Retype the material starting at the line containing "Adjust Crisp Extra" and ending at the line containing "Open the Search", both included, and nothing else.

----

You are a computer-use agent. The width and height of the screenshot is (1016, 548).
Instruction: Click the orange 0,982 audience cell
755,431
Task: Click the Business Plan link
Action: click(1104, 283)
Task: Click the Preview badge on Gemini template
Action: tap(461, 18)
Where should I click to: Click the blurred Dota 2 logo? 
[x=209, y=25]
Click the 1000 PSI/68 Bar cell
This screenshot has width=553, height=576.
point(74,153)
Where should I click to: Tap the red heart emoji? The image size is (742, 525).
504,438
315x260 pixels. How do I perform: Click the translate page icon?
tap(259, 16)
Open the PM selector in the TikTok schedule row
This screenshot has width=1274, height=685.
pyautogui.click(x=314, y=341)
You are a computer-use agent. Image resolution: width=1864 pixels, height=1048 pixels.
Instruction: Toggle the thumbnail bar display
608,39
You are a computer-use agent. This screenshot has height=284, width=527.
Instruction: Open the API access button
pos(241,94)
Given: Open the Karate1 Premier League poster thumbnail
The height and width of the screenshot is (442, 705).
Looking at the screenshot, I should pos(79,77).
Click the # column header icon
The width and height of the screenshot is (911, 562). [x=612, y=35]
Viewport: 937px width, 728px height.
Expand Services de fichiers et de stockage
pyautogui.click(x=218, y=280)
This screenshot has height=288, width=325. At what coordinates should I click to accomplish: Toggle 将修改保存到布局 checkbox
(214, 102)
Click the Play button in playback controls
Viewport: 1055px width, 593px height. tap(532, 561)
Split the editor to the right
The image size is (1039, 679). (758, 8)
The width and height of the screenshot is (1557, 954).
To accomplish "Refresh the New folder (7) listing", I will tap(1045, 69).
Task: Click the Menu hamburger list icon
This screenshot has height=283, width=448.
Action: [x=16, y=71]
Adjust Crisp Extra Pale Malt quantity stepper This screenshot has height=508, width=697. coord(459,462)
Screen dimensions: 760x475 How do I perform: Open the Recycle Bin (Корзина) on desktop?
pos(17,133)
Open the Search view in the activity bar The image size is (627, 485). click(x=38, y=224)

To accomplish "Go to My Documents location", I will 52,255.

----

[Solution]
Adjust Crisp Extra Pale Malt quantity stepper This screenshot has height=508, width=697. coord(459,462)
Screen dimensions: 760x475 How do I perform: Open the Recycle Bin (Корзина) on desktop?
pos(17,133)
Open the Search view in the activity bar The image size is (627, 485). click(x=38, y=224)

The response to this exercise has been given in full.